Si j’ai bien compris, la rentabilité n’est plus ce qui distingue le service public du service privé. Il n’y a pas que la SNCF, qu’au demeurant on tâche de plus ou moins privatiser pour ne plus s’attirer cette remarque, c’est tout le fonctionnement de l’Etat. Espérons qu’on ne va pas conserver métros et bus qu’aux heures de pointe et fermer les musées qui ne font pas assez d’entrées. Et à l’opéra, qui coûte une fortune, on les enverra chanter ailleurs - dans le métro ? On pourrait aussi en finir avec les écoles de cancres ou les commissariats qui ne font pas assez de chiffre. Quant aux hôpitaux qui soignent trop consciencieusement leurs patients, on les encouragera à mettre le paquet sur les placebos. Il y a plein d’autres moyens efficaces d’agir : que les magistrats donnent plus d’amendes pour équilibrer le budget du ministère de la Justice, pour le coup les laxistes paieraient le prix de leur laxisme, c’est-à-dire recevraient un moindre salaire. Que le pillage soit facilité pour les soldats français en mission afin que les ministères de la Défense et des Affaires étrangères économisent des soldes et récupèrent des bénéfices. Qu’on encourage l’alcool au volant, les violences conjugales (pourvu qu’il y ait mort de femme, ou d’homme, les simples blessures sont contre-productives), qu’on subventionne l’industrie du tabac et qu’on revienne sur toutes les interdictions de publicité - enfin, qu’on en finisse avec le maximum de futurs retraités qui pompent le budget de l’Etat et risquent d’attenter à la rentabilité du régime général des retraites.

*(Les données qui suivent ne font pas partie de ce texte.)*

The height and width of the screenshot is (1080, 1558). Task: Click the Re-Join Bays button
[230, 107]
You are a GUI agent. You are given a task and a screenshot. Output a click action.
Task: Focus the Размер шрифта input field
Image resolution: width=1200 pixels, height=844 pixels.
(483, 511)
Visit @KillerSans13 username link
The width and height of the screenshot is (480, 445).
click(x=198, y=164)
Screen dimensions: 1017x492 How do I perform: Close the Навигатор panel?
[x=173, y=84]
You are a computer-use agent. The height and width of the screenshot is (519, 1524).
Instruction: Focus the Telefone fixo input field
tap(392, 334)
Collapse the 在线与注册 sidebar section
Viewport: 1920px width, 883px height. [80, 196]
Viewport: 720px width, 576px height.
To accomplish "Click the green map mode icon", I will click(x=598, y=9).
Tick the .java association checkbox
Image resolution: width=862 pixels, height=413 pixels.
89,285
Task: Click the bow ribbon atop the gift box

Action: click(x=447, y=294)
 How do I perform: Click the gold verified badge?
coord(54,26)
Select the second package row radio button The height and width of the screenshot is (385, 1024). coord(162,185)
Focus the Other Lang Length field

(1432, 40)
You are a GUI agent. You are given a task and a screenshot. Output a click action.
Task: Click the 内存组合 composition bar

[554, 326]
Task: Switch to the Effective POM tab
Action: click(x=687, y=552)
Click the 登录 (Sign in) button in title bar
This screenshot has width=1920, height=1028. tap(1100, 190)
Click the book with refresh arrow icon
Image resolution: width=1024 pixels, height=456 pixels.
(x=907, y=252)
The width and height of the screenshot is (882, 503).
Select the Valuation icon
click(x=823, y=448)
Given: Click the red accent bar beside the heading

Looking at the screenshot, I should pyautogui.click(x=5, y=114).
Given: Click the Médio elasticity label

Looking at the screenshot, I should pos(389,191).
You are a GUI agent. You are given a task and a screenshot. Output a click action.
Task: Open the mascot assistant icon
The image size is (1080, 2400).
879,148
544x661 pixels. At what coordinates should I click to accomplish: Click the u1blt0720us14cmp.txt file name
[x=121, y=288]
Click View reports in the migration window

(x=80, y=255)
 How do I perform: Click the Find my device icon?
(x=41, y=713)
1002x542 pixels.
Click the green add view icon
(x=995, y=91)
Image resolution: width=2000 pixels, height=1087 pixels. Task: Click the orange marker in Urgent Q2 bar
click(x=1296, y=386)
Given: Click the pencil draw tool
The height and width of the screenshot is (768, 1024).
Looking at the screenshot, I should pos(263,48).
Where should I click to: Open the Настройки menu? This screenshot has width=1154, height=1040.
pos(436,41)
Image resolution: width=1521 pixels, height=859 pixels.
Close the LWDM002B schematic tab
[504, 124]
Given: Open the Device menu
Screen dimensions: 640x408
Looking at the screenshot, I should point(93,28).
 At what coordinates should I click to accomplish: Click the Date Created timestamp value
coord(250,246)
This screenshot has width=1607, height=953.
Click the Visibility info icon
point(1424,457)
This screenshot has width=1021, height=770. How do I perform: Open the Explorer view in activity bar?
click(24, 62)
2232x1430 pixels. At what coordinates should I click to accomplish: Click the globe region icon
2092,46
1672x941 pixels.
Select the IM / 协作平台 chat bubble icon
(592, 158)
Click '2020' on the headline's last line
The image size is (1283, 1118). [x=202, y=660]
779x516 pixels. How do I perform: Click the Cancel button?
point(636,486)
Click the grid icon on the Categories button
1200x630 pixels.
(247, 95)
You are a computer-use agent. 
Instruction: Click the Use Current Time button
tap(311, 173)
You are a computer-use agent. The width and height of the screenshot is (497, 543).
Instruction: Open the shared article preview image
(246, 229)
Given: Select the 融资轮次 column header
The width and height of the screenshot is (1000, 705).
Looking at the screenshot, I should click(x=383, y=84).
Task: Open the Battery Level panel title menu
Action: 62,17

Pourquoi limiter aux patrons et à l’Etat ce privilège de pouvoir faire appel à la rentabilité pour se débarrasser des uns ou des autres ? Ce serait très utile dans la vie privée. On pourrait ouvrir la porte à un enfant qui aurait beaucoup déçu : «Ecoute, tu es destiné à devenir chômeur, on en a marre, on a assez payé pour toi.» A un conjoint (ou une conjointe) : «Tu manges comme quatre, tu ne rapportes rien, désolé(e) mais bye-bye. J’ai besoin de quelqu’un de plus jeune qui tient à garder la ligne.» La rupture conventionnelle deviendrait originale. On ne demande pas aux enfants devenus grands de rembourser tout ce qu’ils ont coûté en couches, en lait et en baby-sitters, pourquoi demander à la SNCF de rembourser des milliards de dettes stupides ? D’un autre côté, le gouvernement ne compte pas dessus. On a une pensée pour tout le personnel politique qui a été licencié l’an dernier pour cause de non-rentabilité. Une question, cependant : le gouvernement actuel l’est-il, rentable ? Ce sera aux électeurs de juger. Mais ceux-ci seront-ils encore estimés habilités à le faire quand les non-rentables seront plus nombreux parmi eux que les rentables ?
Et si toute cette transformation de la SNCF n’était qu’une adroite manœuvre pour favoriser les fameux cars Macron ? Car on devra bien les prendre, pendant la grève. Il faut toutefois admettre que l’idée de réformer la SNCF ne provient pas forcément d’un cerveau malfaisant souhaitant instaurer le désordre là où règnent calme, luxe, volupté et efficacité. Si j’ai bien compris, on reproche à la presse de ne s’intéresser qu’aux retards mais on ne remplirait pas beaucoup de chroniques si on ne signalait que les trains qui arrivent à l’heure.